Heroes Day special: 13 1st Chimurenga skulls identified

07 Aug, 2016 - 00:08 0 Views
Heroes Day special: 13 1st Chimurenga skulls identified

The Sunday Mail

Britain’S Natural History Museum has now positively identified 13 skulls of First Chimurenga heroes shipped from Zimbabwe to London in the 1800s, and is verifying old documentation to determine their exact genesis as part of standard repatriation procedure.

It is believed among the skulls are those of Mbuya Nehanda, Sekuru Kaguvi, Chief Mashayamombe Chinengundu and Chief Makoni Chingaira.

Ten were identified in April 2016 and three more in the period leading to August, but verification is being stalled by the summer break in Britain.

National Museums and Monuments of Zimbabwe director Dr Godfrey Mahachi told The Sunday Mail that British authorities had confirmed that several other museums there were displaying skulls of many other First Chimurenga heroes as wartime trophies.

Dr Mahachi said immediate focus was on repatriating those that have been identified.

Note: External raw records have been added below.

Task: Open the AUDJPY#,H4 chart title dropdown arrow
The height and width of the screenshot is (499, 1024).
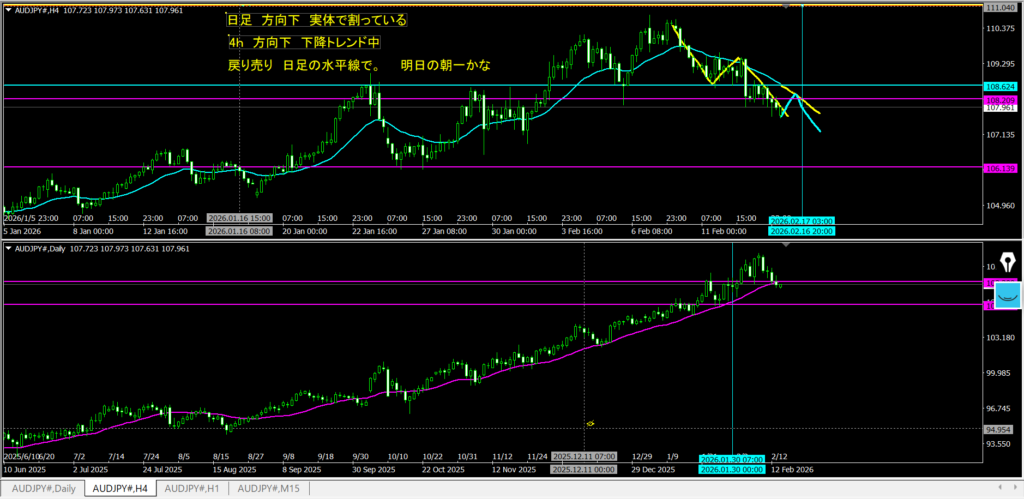Action: pos(8,8)
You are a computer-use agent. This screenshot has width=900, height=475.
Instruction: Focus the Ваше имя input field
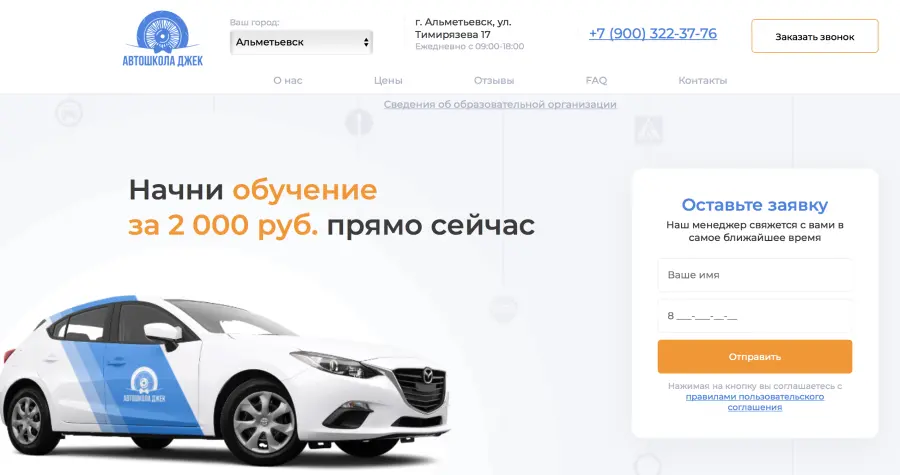pyautogui.click(x=755, y=275)
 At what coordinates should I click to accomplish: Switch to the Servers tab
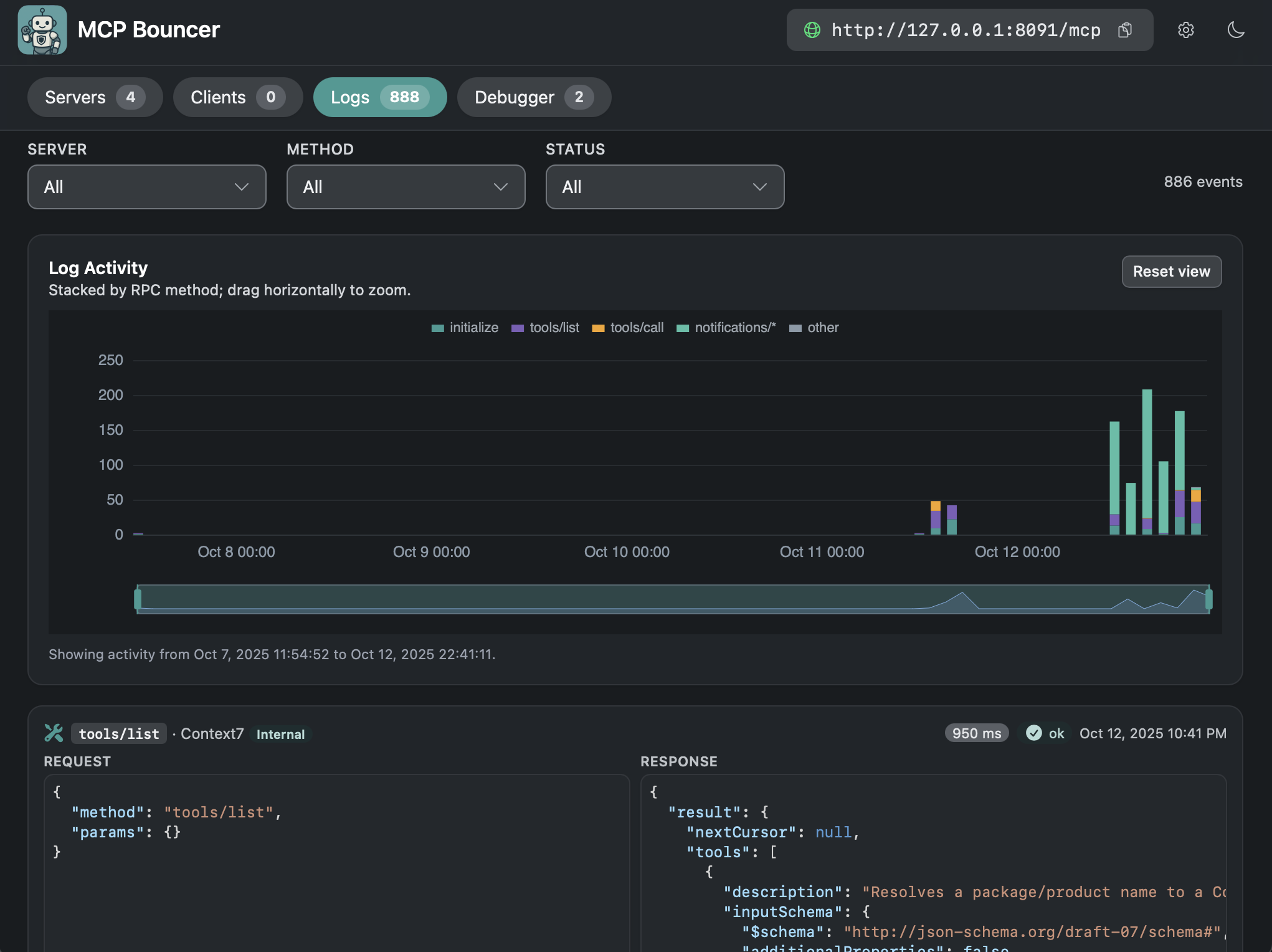point(95,97)
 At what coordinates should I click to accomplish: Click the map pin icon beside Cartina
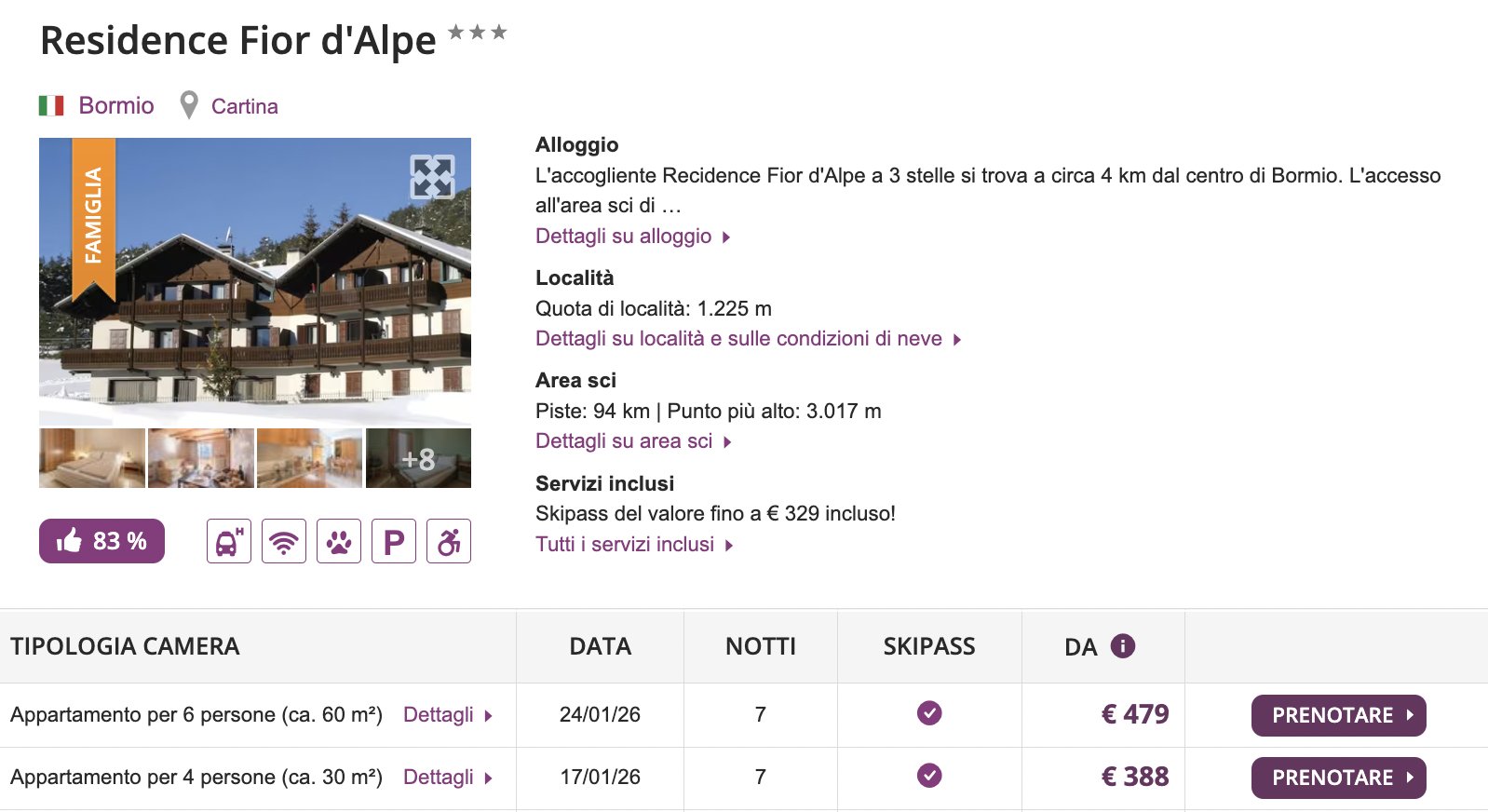click(189, 105)
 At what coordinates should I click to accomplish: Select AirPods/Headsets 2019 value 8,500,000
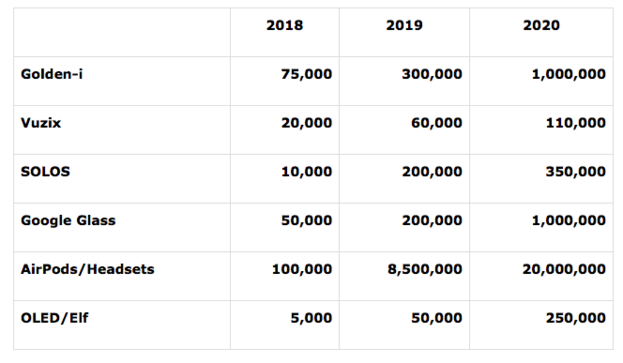(x=425, y=270)
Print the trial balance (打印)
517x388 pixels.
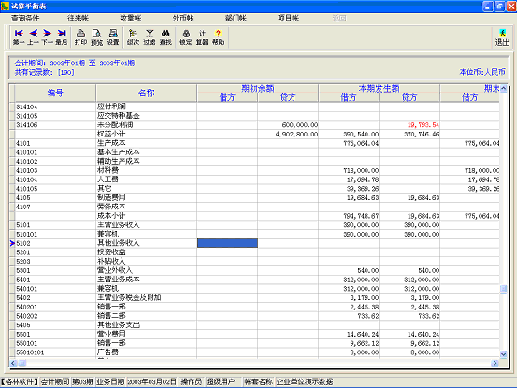pyautogui.click(x=81, y=37)
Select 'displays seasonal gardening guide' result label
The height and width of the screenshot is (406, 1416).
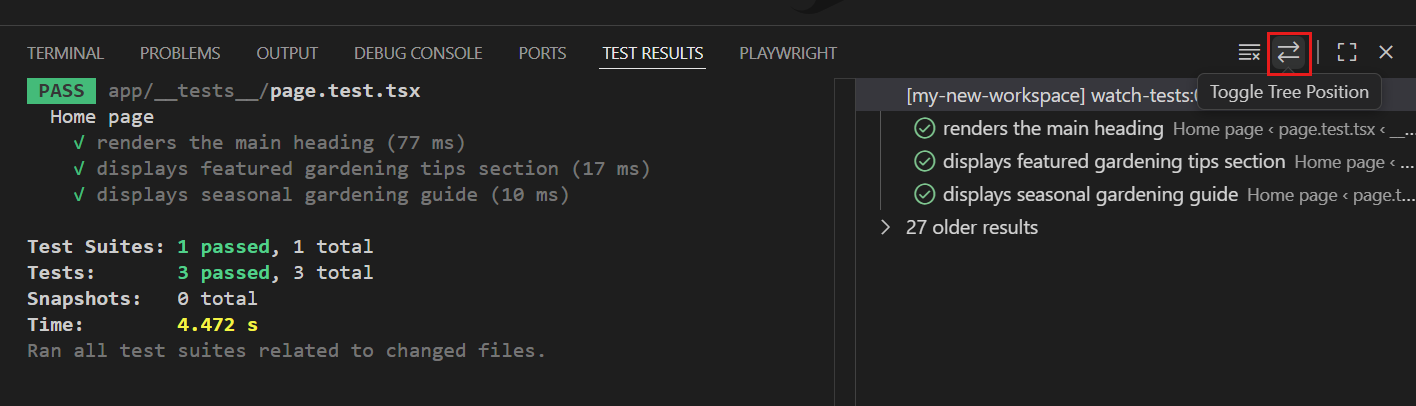tap(1090, 195)
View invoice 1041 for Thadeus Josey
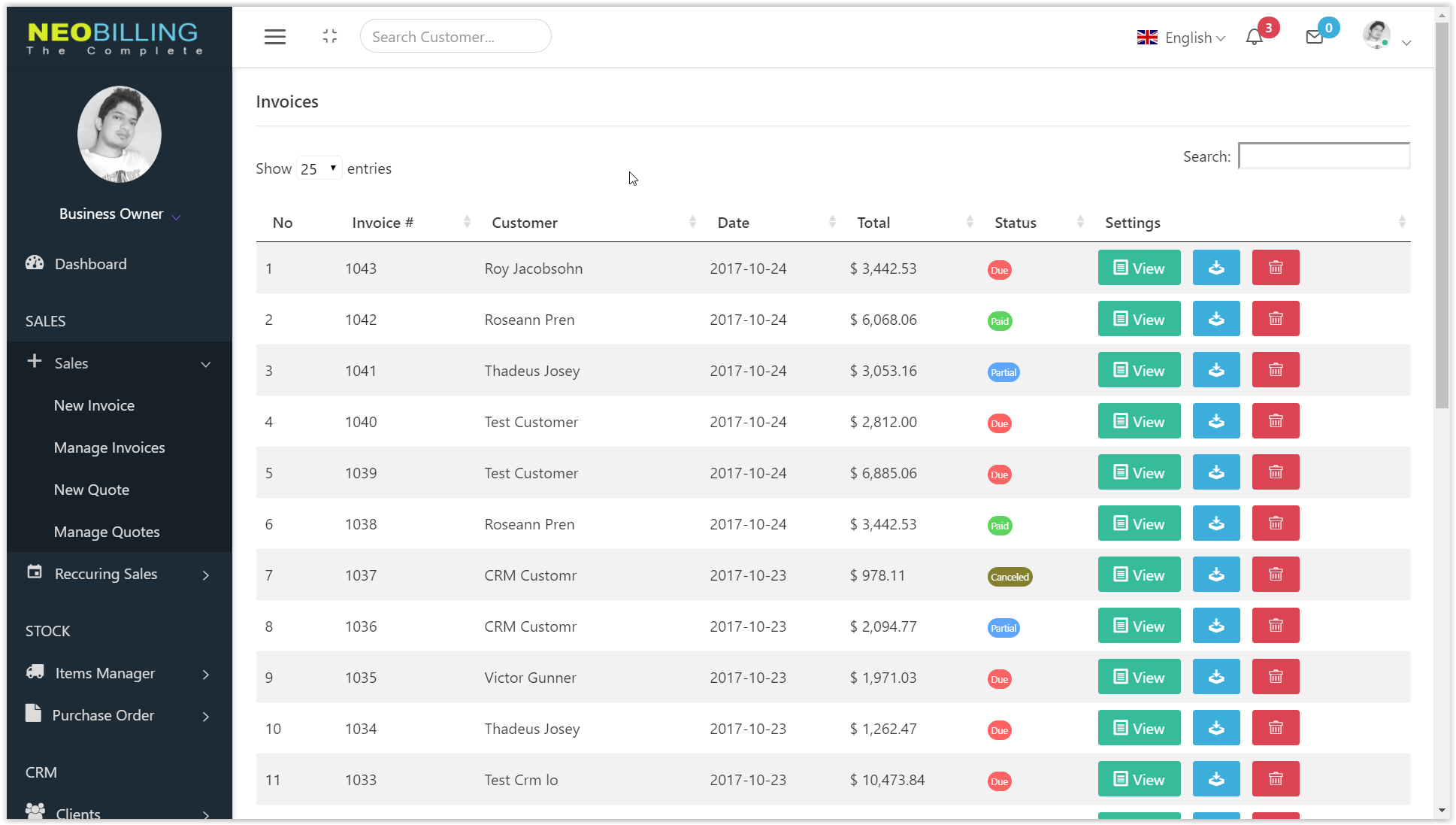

“Now, we are at a stage where 13 artefacts have been positively identified as originating from Zimbabwe. What we have started doing is go through the archival material both from this side and in Britain. We will then compare what we will find from the documentation and positively identify the exact identity of the skulls.

“It’s a lot of work, but we are confident that soon after they are back from their summer break, the process will be completed without much fuss. In cases where the documentation fails to point us to the precise individual, we will then have to resort to DNA technology.”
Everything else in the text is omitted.